Task-parallel in-situ temporal compression of large-scale computational fluid dynamics data

Present day computational fluid dynamics simulations generate extremely large amounts of data, sometimes on the order of TB/s. Often, a significant fraction of this data is discarded because current storage systems are unable to keep pace. To address this, data compression algorithms can be applied to data arrays containing flow quantities of interest to reduce the overall amount of storage. Compression methods either exactly reconstruct the original dataset (lossless compression) or provide an approximate representation of the original dataset (lossy compression). The matrix column interpolative decomposition (ID) can be implemented as a type of lossy compression for data matrices that factors the original data matrix into a product of two smaller factor matrices.

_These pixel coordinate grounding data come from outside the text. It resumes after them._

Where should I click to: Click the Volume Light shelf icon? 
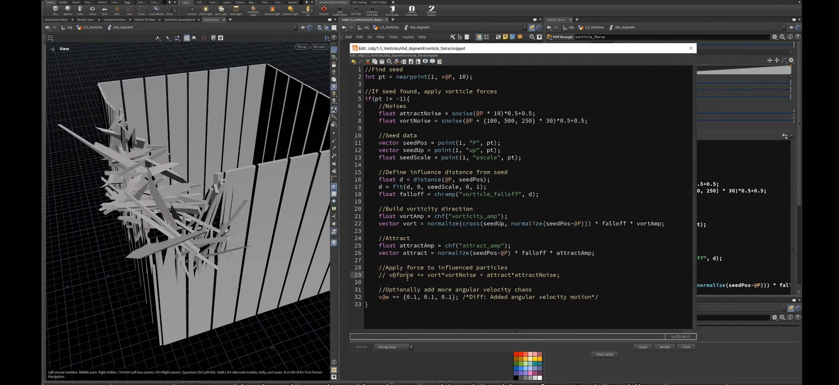(x=272, y=10)

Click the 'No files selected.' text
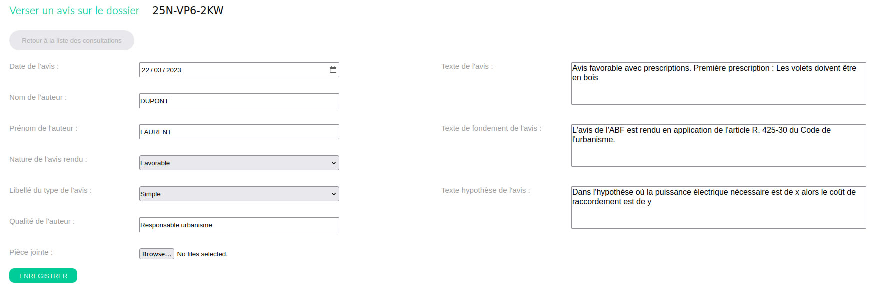pyautogui.click(x=202, y=254)
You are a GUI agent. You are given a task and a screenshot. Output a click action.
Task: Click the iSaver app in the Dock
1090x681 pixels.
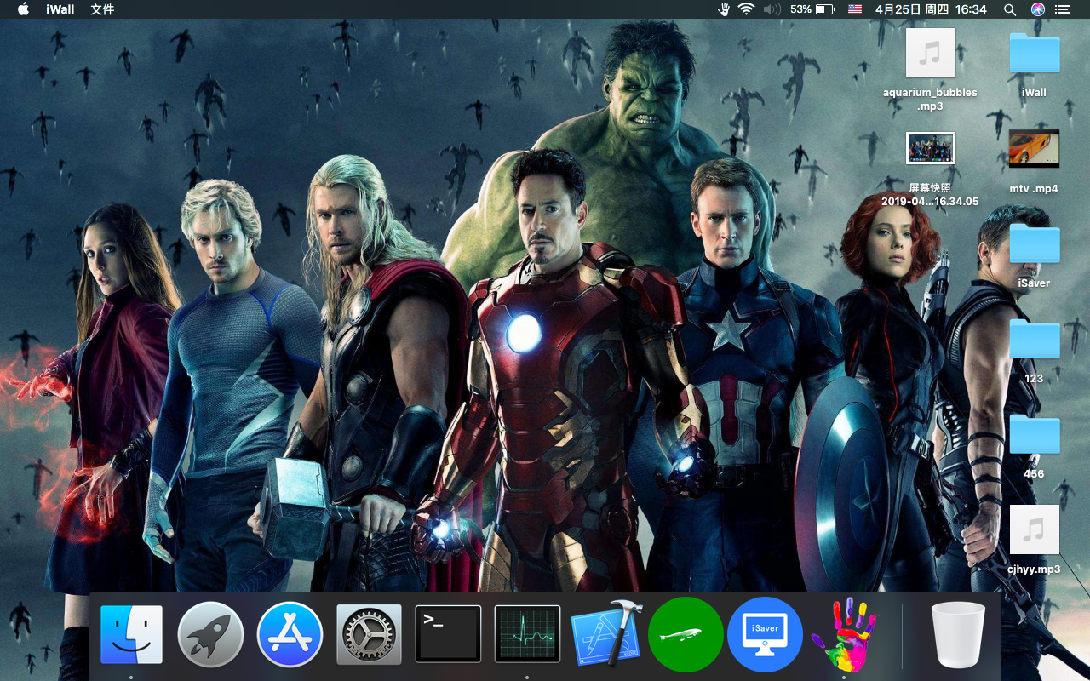(x=765, y=633)
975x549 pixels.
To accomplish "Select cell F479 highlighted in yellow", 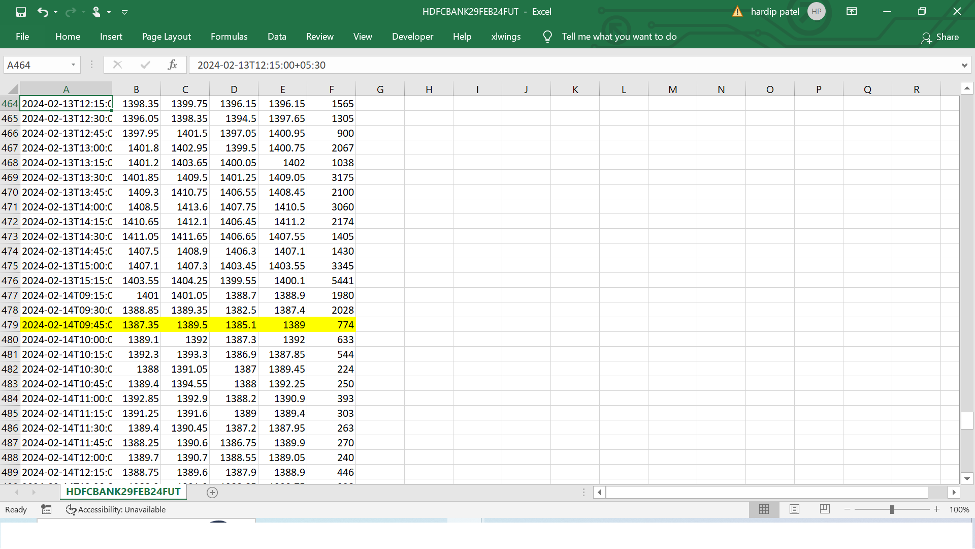I will [332, 324].
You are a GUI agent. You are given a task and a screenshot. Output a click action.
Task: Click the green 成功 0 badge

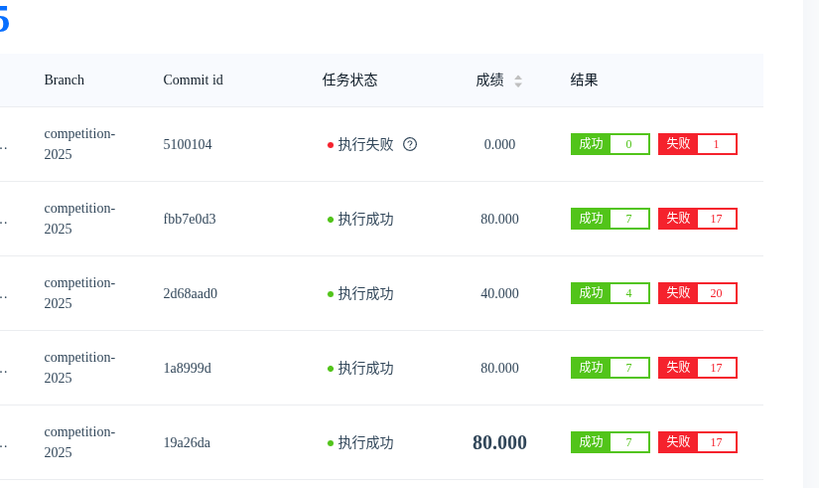[x=611, y=144]
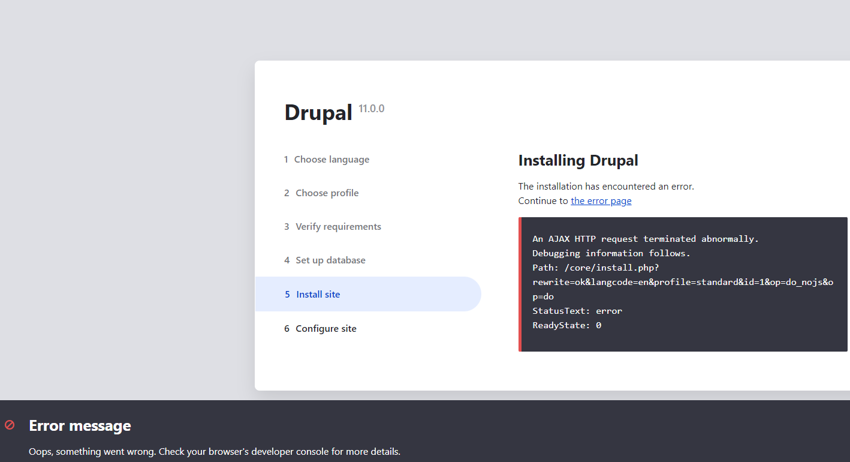This screenshot has width=850, height=462.
Task: Click the Drupal wordmark logo
Action: 318,112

One of these matrices consists of a subset of the columns of the original data matrix, while the other is a coefficient matrix which approximates the columns of the original data matrix as linear combinations of the selected columns. Motivating this work is the observation that the structure of ID algorithms makes them a natural fit for the asynchronous nature of task-based parallelism; they are able to operate independently on sub-domains of the system of interest and, as a result, provide varied levels of compression. Using the task-based Legion programming model, a single-pass ID algorithm (SPID) for CFD applications is implemented. Performance studies, scalability, and the accuracy of the compression algorithms are presented for an analytical Taylor-Green vortex problem, followed by a large-scale implementation of a compressible Taylor-Green vortex using a high-order Navier-Stokes solver. In both cases, compression factors exceeding 100 are achieved with relative errors at or below 10e-3. Moreover, strong and weak scaling results demonstrate that introducing SPID to solvers leads to negligible increases in runtime.